I have already read a few other stack overflow threads on this:
to find the intersection of two multisets in java
How do I get the intersection between two arrays as a new array?
public static int[] intersection (int [] x, int numELementsInX, int [] y, int numElementsInY) {
I am trying to examine two arrays as well as their number of elements (numElementsInX and numElementsInY), and return a new array which contains the common values of array x and y. Their intersection.
Example,if x is{1,3,5,7,9}and y is{9,3,9,4} then
intersection(x, 5, y, 4} should return {3, 9} or {9, 3}
I've read I need to use the LCS algorithm. Can anyone give me an example as to how to do this? Both the array and values in array are initialized and generated in another method, then passed into intersection.
Any help/clarification is appreciated.
EDIT CODE
for (int i=0; i<numElementsInX; i++){
for (int j=0; j<numElementsInY; j++){
if (x[j]==x[i]) { //how to push to new array?;
}
else{
}
}
}
The simplest solution would be to use sets, as long as you don't care that the elements in the result will have a different order, and that duplicates will be removed. The input arrays array1 and array2 are the Integer[] subarrays of the given int[] arrays corresponding to the number of elements that you intend to process:
Set<Integer> s1 = new HashSet<Integer>(Arrays.asList(array1));
Set<Integer> s2 = new HashSet<Integer>(Arrays.asList(array2));
s1.retainAll(s2);
Integer[] result = s1.toArray(new Integer[s1.size()]);
The above will return an Integer[], if needed it's simple to copy and convert its contents into an int[].

### EXERCISES TO COMPLETE
- 1) In the Java array intersection thread, which algorithm does the asker say they have read they need to use?
- 2) List every value in the example array x given in the Java array intersection thread.
- 3) Carry on the Java array intersection thread from the point where it stops.
The items that follow have no connection to the Java array intersection thread.

### DATA LINES
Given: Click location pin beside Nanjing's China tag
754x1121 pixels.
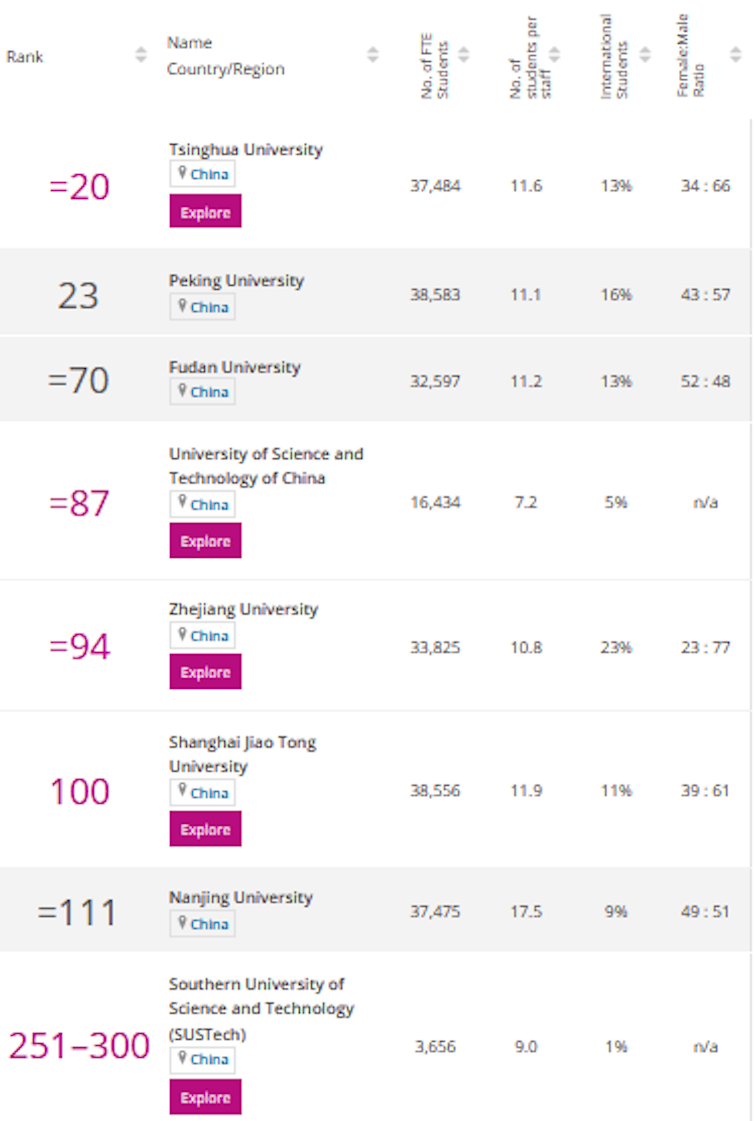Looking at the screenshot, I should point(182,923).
...
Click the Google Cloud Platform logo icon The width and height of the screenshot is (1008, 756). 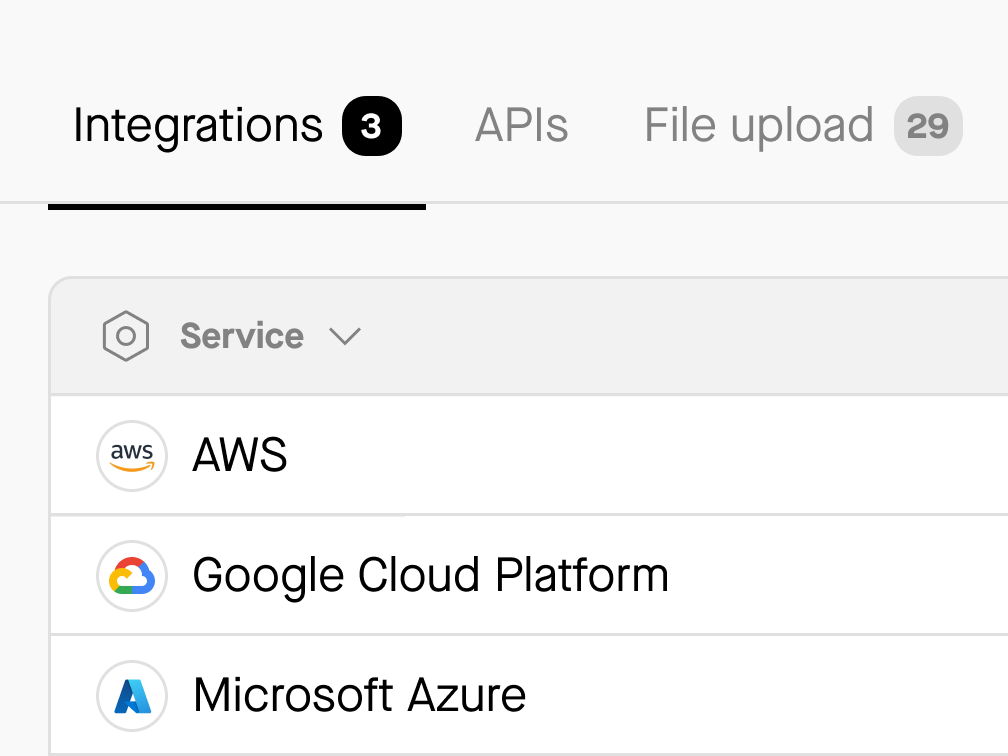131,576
* * *
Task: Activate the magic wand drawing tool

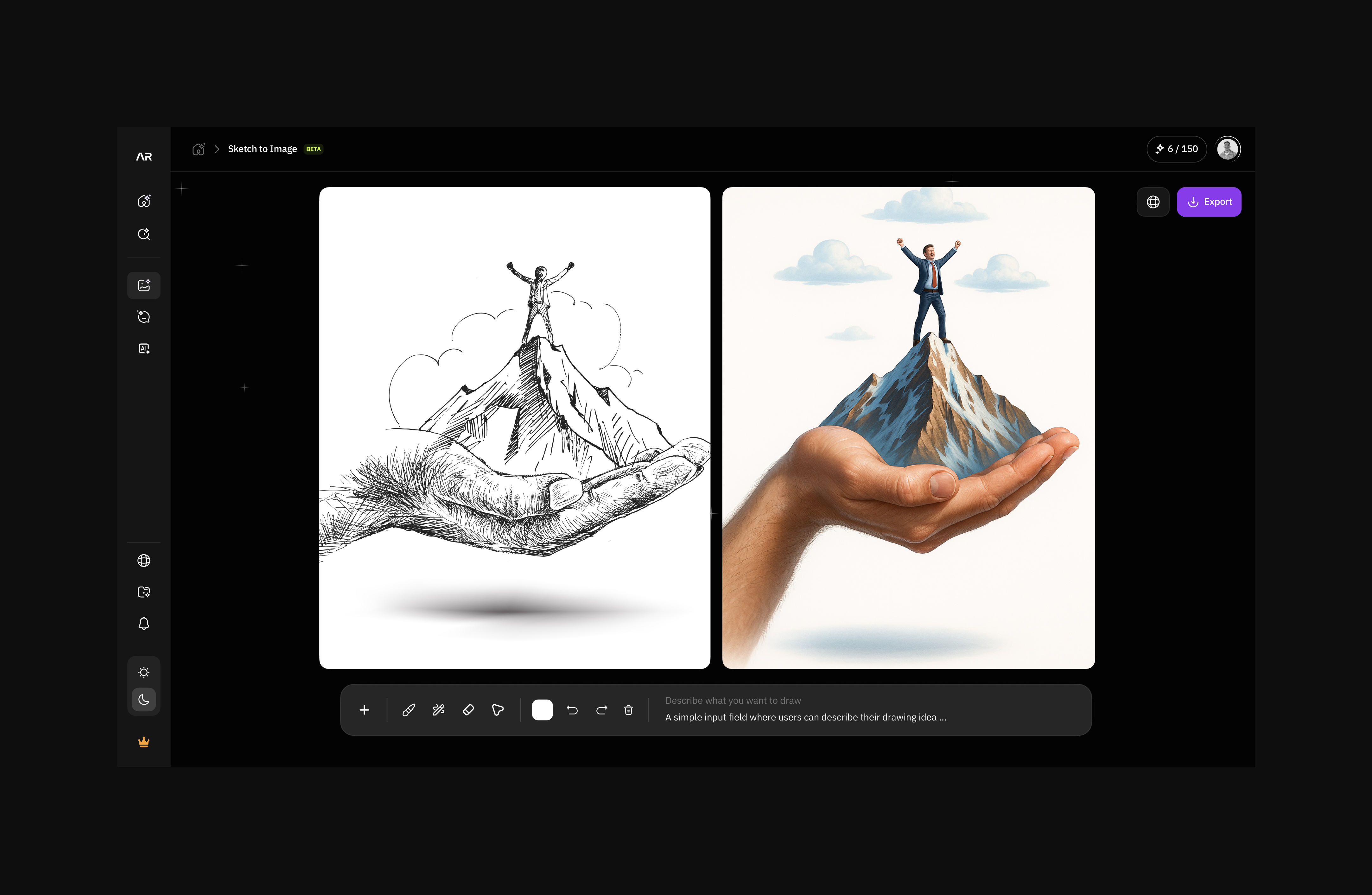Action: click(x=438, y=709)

### ANSWER SET
- 1) The LCS algorithm.

- 2) 1, 3, 5, 7, 9

- 3)
If you are fine with java-8, then the simplest solution I can think of is using streams and filter. An implementation is as follows:
public static int[] intersection(int[] a, int[] b) {
return Arrays.stream(a)
.distinct()
.filter(x -> Arrays.stream(b).anyMatch(y -> y == x))
.toArray();
}
General test
The answers provide several solutions, so I decided to figure out which one is the most effective.
Solutions
HashSet based by Óscar López
Stream based by Bilesh Ganguly
Foreach based by Ruchira Gayan Ranaweera
HashMap based by ikarayel
What we have
Two String arrays that contain 50% of the common elements.
Every element in each array is unique, so there are no duplicates
Testing code
public static void startTest(String name, Runnable test){
long start = System.nanoTime();
test.run();
long end = System.nanoTime();
System.out.println(name + ": " + (end - start) / 1000000. + " ms");
}
With use:
startTest("HashMap", () -> intersectHashMap(arr1, arr2));
startTest("HashSet", () -> intersectHashSet(arr1, arr2));
startTest("Foreach", () -> intersectForeach(arr1, arr2));
startTest("Stream ", () -> intersectStream(arr1, arr2));
Solutions code:
HashSet
public static String[] intersectHashSet(String[] arr1, String[] arr2){
HashSet<String> set = new HashSet<>(Arrays.asList(arr1));
set.retainAll(Arrays.asList(arr2));
return set.toArray(new String[0]);
}
Stream
public static String[] intersectStream(String[] arr1, String[] arr2){
return Arrays.stream(arr1)
.distinct()
.filter(x -> Arrays.asList(arr2).contains(x))
.toArray(String[]::new);
}
Foreach
public static String[] intersectForeach(String[] arr1, String[] arr2){
ArrayList<String> result = new ArrayList<>();
for(int i = 0; i < arr1.length; i++){
for(int r = 0; r < arr2.length; r++){
if(arr1[i].equals(arr2[r]))
result.add(arr1[i]);
}
}
return result.toArray(new String[0]);
}
HashMap
public static String[] intersectHashMap(String[] arr1, String[] arr2){
HashMap<String, Integer> map = new HashMap<>();
for (int i = 0; i < arr1.length; i++)
map.put(arr1[i], 1);
ArrayList<String> result = new ArrayList<>();
for(int i = 0; i < arr2.length; i++)
if(map.containsKey(arr2[i]))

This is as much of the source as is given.